街中で、抱っこひもの中の小さな赤ちゃんとすれ違ったとき。上の子の保育園の送り迎えで、赤ちゃん連れの人と一緒になったとき。ファミレスで、お子様メニューをうれしそうに選ぶ子どもを見て、「あの子も、こんなふうに選んだだろうか」と想像してしまったとき。妊娠のお知らせを、SNSで見てしまったとき。
私自身、赤ちゃんを亡くしたあとしばらく、赤ちゃん——特に3ヶ月くらいまでの月齢が若い子——を抱いた人を、直視できませんでした。

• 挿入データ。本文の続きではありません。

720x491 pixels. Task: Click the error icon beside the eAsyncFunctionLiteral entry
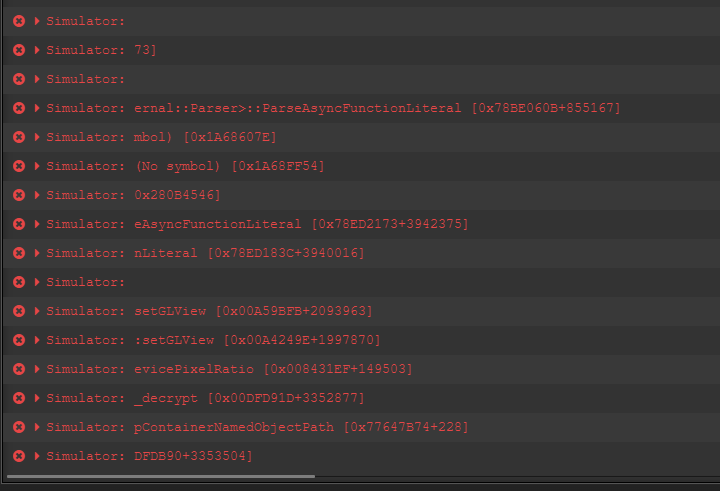(x=19, y=224)
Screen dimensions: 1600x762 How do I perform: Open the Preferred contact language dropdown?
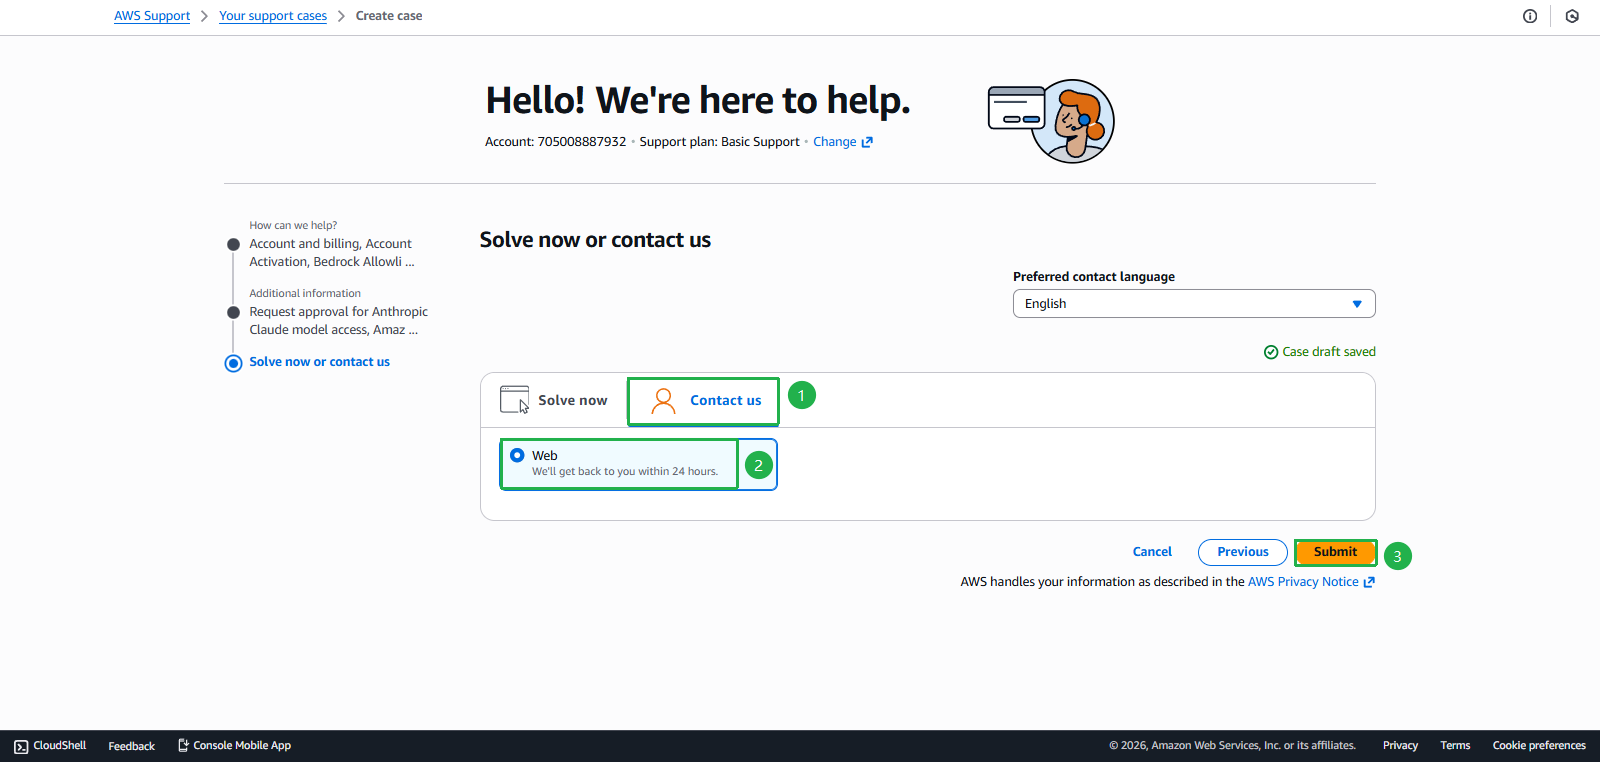(x=1192, y=304)
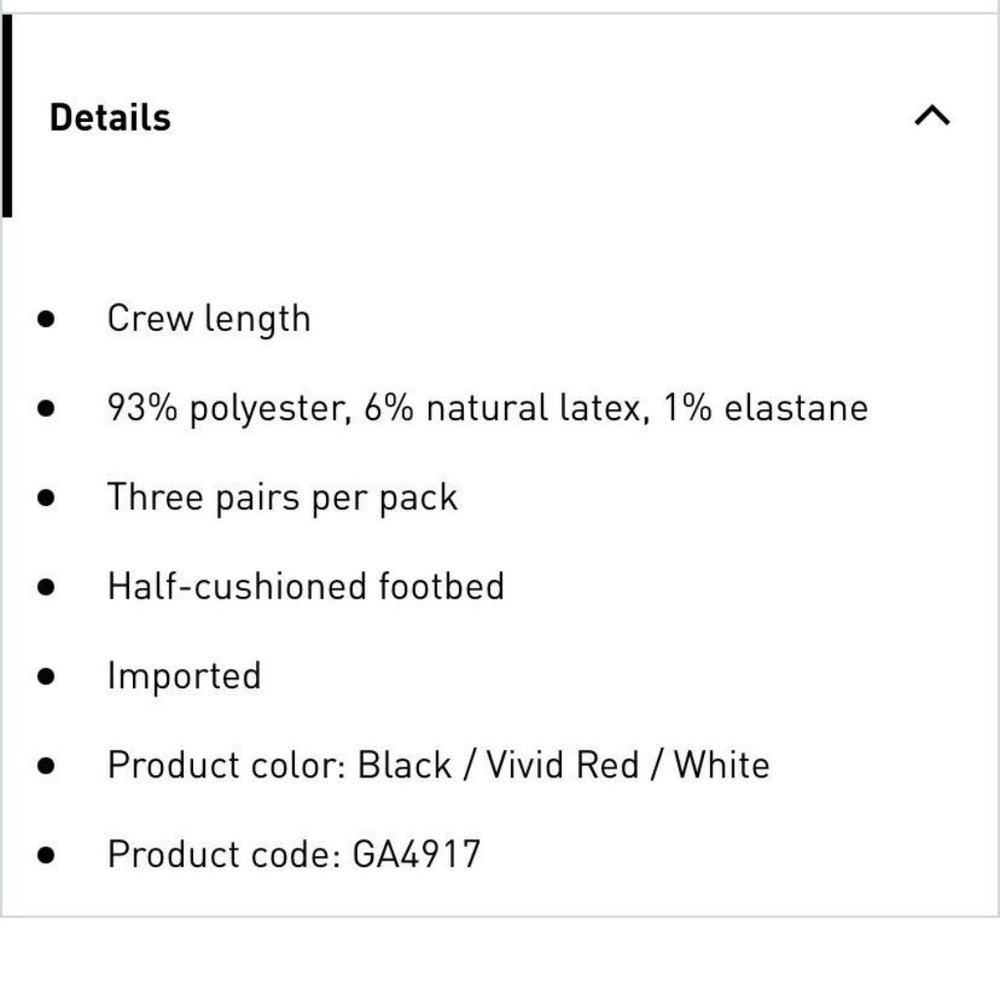
Task: Click the "Product code:" label
Action: coord(225,854)

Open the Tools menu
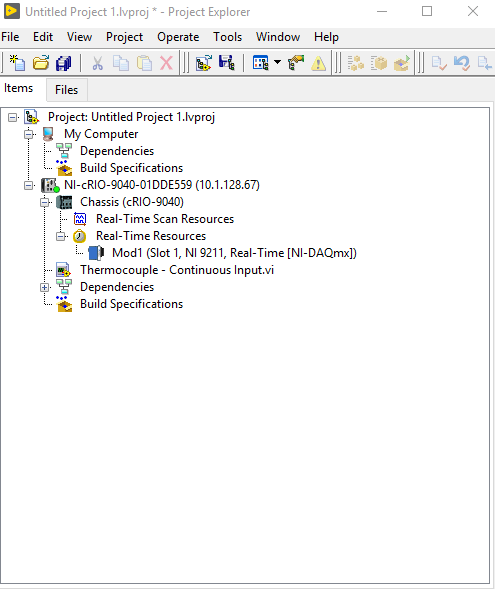[228, 37]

悲しみは、一直線に薄れていくものではなく、波のように寄せては返します。急に涙が出るのは「後戻り」ではなく、波が寄せただけ。おかしなことではありません。
逆に、泣けなくても大丈夫です
涙が出ない自分を、冷たいのではないかと責めている方もいるかもしれません。
泣けないのも、よくある反応です。心があまりに大きな出来事に出会うと、感情のほうが一時的に麻痺したようになって、涙があとから、ずっとあとから来ることがあります。
泣けるかどうかと、赤ちゃんへの想いの深さは、別のものです。
正直に打ち明けると、助産師として、泣いていない方を前にしたとき、私はかける言葉を持てませんでした。何を言っても想像でしかない、と思ったからです。それは、その方の悲しみ方が間違っていたからではなく、悲しみの形が、それほどまでに一人ひとり違うものだからだと、今は思っています。

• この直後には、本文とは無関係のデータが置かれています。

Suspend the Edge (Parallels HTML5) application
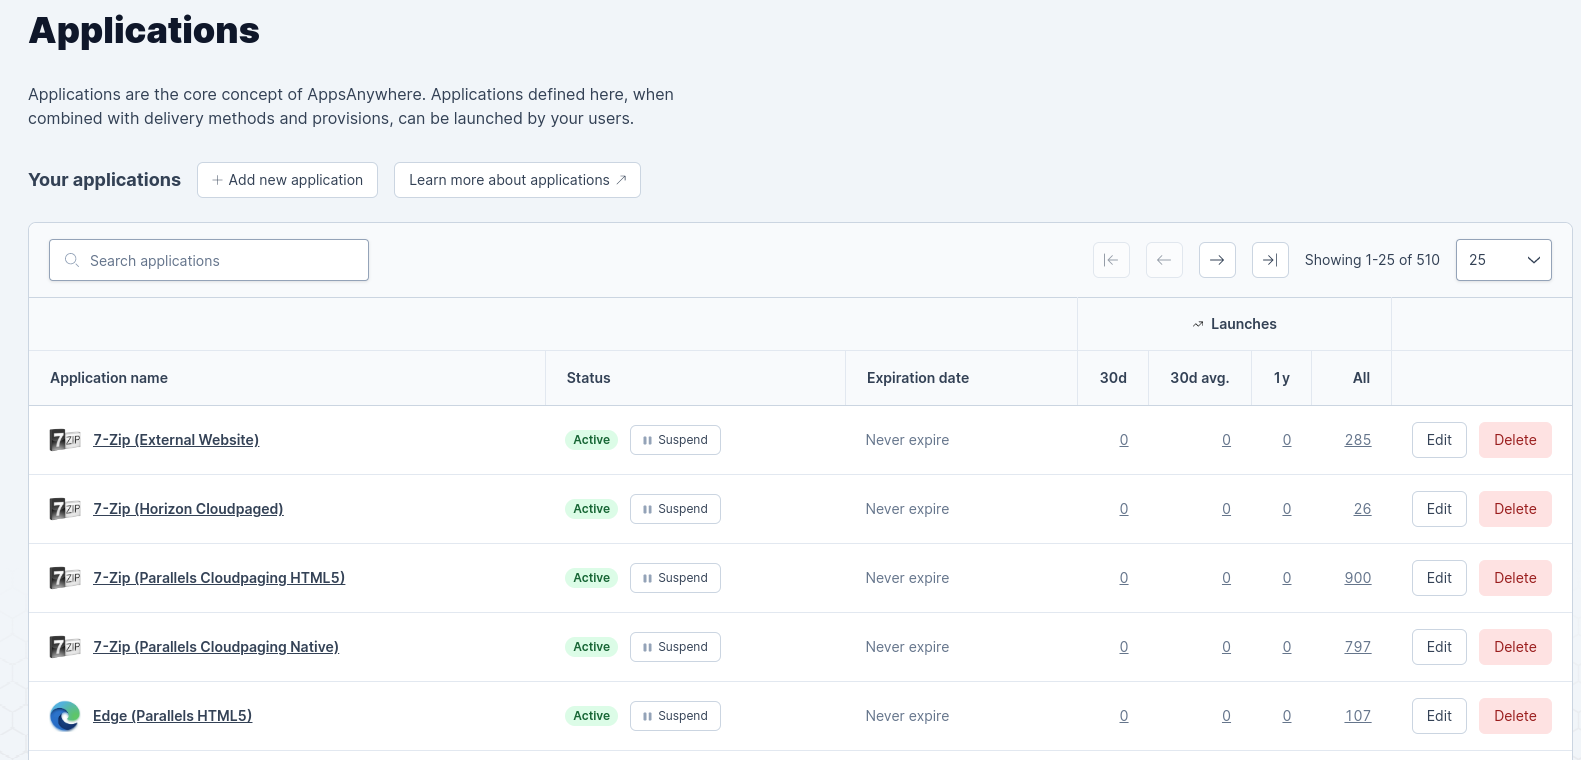1581x760 pixels. (675, 716)
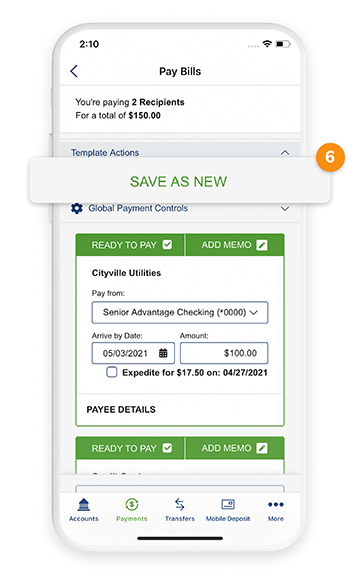Screen dimensions: 360x576
Task: Open the Senior Advantage Checking dropdown
Action: tap(180, 313)
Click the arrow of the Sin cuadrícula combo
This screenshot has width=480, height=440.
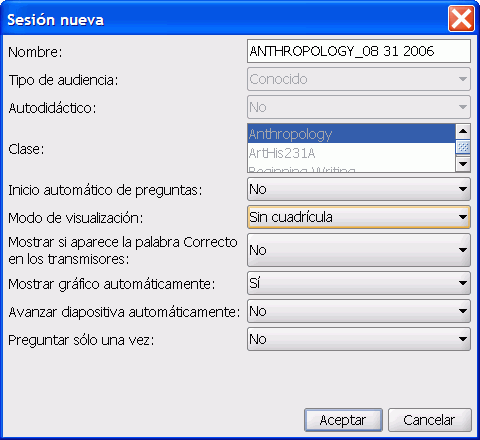coord(463,217)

のちに自分が当事者になったとき、いちばん救われたのも、「なんて言葉をかけたらいいか分からない」「自分の身に起きたらと考えると……」と正直に言ってくれた人でした。私の悲しみを、自分のことのように想像してくれたからこそ、出てきた言葉だったのだと思います。
涙との付き合い方——いくつかの選択肢
こうしなければいけない、というものではありません。使えそうなものがあれば、という選択肢です。
泣ける場所と時間を、自分に許しておく。 車の中、お風呂、家族が寝たあとの台所。「ここでは泣いていい」という場所がひとつあると、外で張りつめている時間が少し楽になります
逆に、家では隠さないと決めるのも、ひとつの道です。 私は家の中では、夫の前でも子どもの前でも、涙を我慢しませんでした。「かあちゃん、また悲しいの?」と言われながら、ぼろぼろと、時には声をあげて泣いていました。ありのままの母の姿を見せればいい、と決めていました。この子がどれほど大切だったか——それは、私が悲しむ姿でしか伝えられない、そう思っていたからです。
「泣いていると上の子が心配するよ」「お空の子が悲しむよ」と言う人もいます。でも、そうじゃないと私は思う。悲しいときにちゃんと悲しむ姿を見せることも、子どもへの誠実さのひとつではないでしょうか
涙を我慢しなければいけない場所には、行かなくていい。 SNSを閉じる、お祝いの席や人の集まりを欠席する、ベビー用品の売り場を避ける。私も、我慢が要る集まりには行きませんでした。逃げではなく、傷の手当てです
誰かの前で泣きたくなったら、窓口という選択肢もあります。 家族に見せたくない涙は、相談窓口で流すこともできます。話がまとまっていなくても、泣くだけでも、かまいません
涙に、締め切りはありません
「いつまで泣いているの」という言葉に、期限を決められる必要はありません。数週間で涙が減る方も、数ヶ月続く方も、何年か経ってふと泣く方もいます。どれも正常の範囲です。
私自身は、半年ほど経ったころに、かなり大きな波が来ました。いまは、専門家とお薬の力も借りながら過ごしています。あとから来る波が、涙よりずっと重いこともあります。そんなときは、ひとりでしのごうとせず、相談窓口や病院を頼ってください。それは弱さではなく、手当てです。
止まらない涙は、いつか、あなたのペースで変わっていきます。今日は、止めようとしなくて大丈夫です。